HFTR: Mark, welcome to the HFT Review. Can we start with you telling us a little about your background?
MG: Sure. I originally studied electrical engineering at Yale and then later got a Masters at Stanford. I worked as an electrical engineer for Martin Marietta for two years, doing digital signal processing and speech recognition work. After that, I went to Harvard Business School then I got a job at First Boston (which became Credit Suisse First Boston and eventually Credit Suisse) where I worked in the fixed income proprietary trading group. I left in 1998 to form Tower Research Capital. We have now been in business 14 years and we have 275 people worldwide.
HFTR: And Tower Research Capital’s main business is proprietary high frequency trading, correct?
MG: We do mostly high frequency trading, yes. We have a lot of different trading groups, different trading styles but they’re all quantitative in nature and the vast majority of what we do is automated.
HFTR: Which markets do you mainly trade?
MG: Most of the major electronic markets around the world. We trade equities, futures, foreign exchange and fixed income. Not so much options, we do trade some but we’re not really an options trading house. So it’s balanced across asset classes and across geographies.
HFTR: Are there any particular markets where your style of trading is more successful? And are there any that you steer clear of?
MG: The basic fair electronic markets are what work well for us. Obviously non-electronic markets are less suited to what we do and we generally like more liquidity, more turnover, those sorts of things.
HFTR: What is your typical holding period?
MG: We have some very short holding periods of a few seconds up to a few days for some of our trading strategies. But the majority is definitely intra-day.
HFTR: What kind of strategies do you typically run? Arbitrage? Market-making? Trend-following?
MG: We really do a lot of everything. We add liquidity and we remove liquidity. The common thread around what we do is we have a very numerical statistical data-crunching approach to how we build our trading models.
HFTR: HFT is obviously a very controversial topic these days and proprietary HFT firms have been taking a lot of flak. So can you explain how you think high frequency trading benefits the wider investment community?
MG: Well first of all there’s been a big change in how markets work in the past decade. They’ve gone from manual markets where you had guys trading on the floor of an exchange to electronic markets where prices are disseminated over telecom lines. The role of the middleman, which used to be played by specialists on the New York Stock Exchange or locals on the floor of the futures exchanges, has now shifted to electronic traders. Things have changed and the markets are different to how they were a decade ago. They actually work better for end investors but they are different. And if you’re not a market expert, it’s very easy to be afraid of that change and to not understand what’s happening.

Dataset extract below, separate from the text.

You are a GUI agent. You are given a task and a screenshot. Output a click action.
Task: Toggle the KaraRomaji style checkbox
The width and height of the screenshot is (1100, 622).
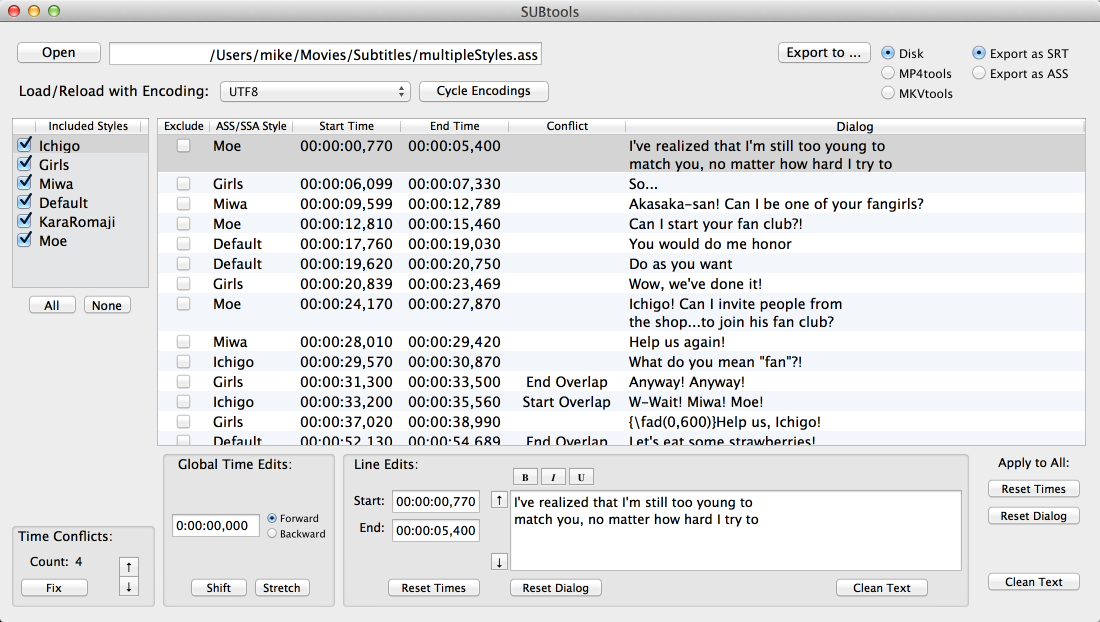[x=25, y=222]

A lot of the criticisms about high frequency trading stem from the fact that high frequency traders are not long term investors, and the idea that there is something wrong with that. While it’s absolutely true that high frequency trading is not about holding stocks for a long time and not about fundamental investing, what a lot of people fail to realize is there’s always been this class of short-term traders, these middlemen who act to provide liquidity, to knit together liquidity and markets. High frequency traders have basically stepped into that role and we actually do that much more efficiently than before. Spreads are tighter and it’s cheaper than ever to trade for average investors, whether they’re institutional investors or small investors, there are big net savings to the general public.

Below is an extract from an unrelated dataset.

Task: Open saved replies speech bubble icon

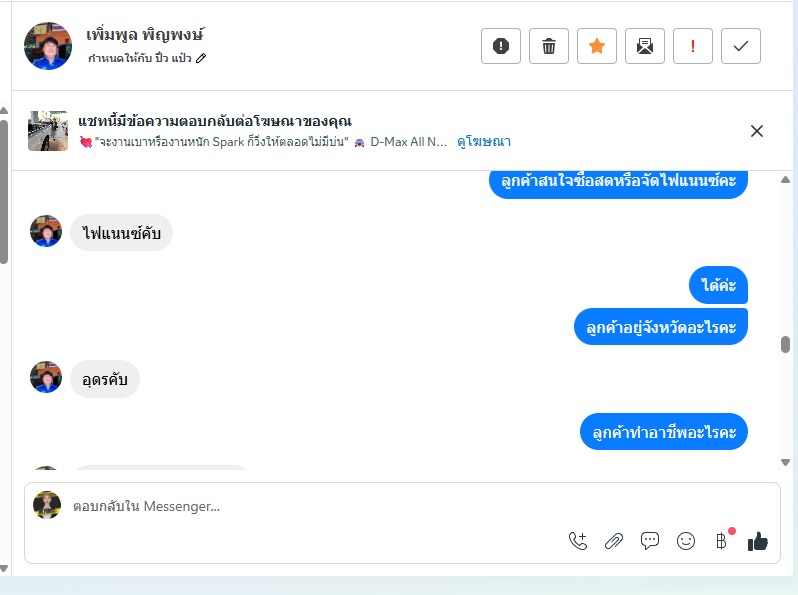Action: point(649,541)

You even have Vanguard saying that because of the reduced transaction costs, average mutual fund investors are saving about 50 basis points a year, which adds up to about 30% over the course of their investing life. If people are going to retire with about 30% more in their retirement account, that’s an enormous benefit to the public. But most people don’t understand that, which really is a shame because if they understood how much cheaper and more efficient it was to trade now, they would be a lot happier.
Some people of course do understand it, but a lot of the old guard who were used to doing these big block trades where they could just call up Goldman Sachs and trade a million shares of IBM or something like that, they don’t like the changes because it’s a different process now. It’s not that people can’t trade a million shares of IBM, they can – and it’s actually way cheaper than before – but the way you do it now is to put it in an execution algorithm. You have a whole class of people who are having a hard time adjusting to that because to a large extent, the automation is replacing jobs for those people on Wall Street and some of them are very vocal in their opposition to the new market structure.
HFTR: So are there any criticisms leveled at HFT that you think are valid?
MG: Sure, absolutely….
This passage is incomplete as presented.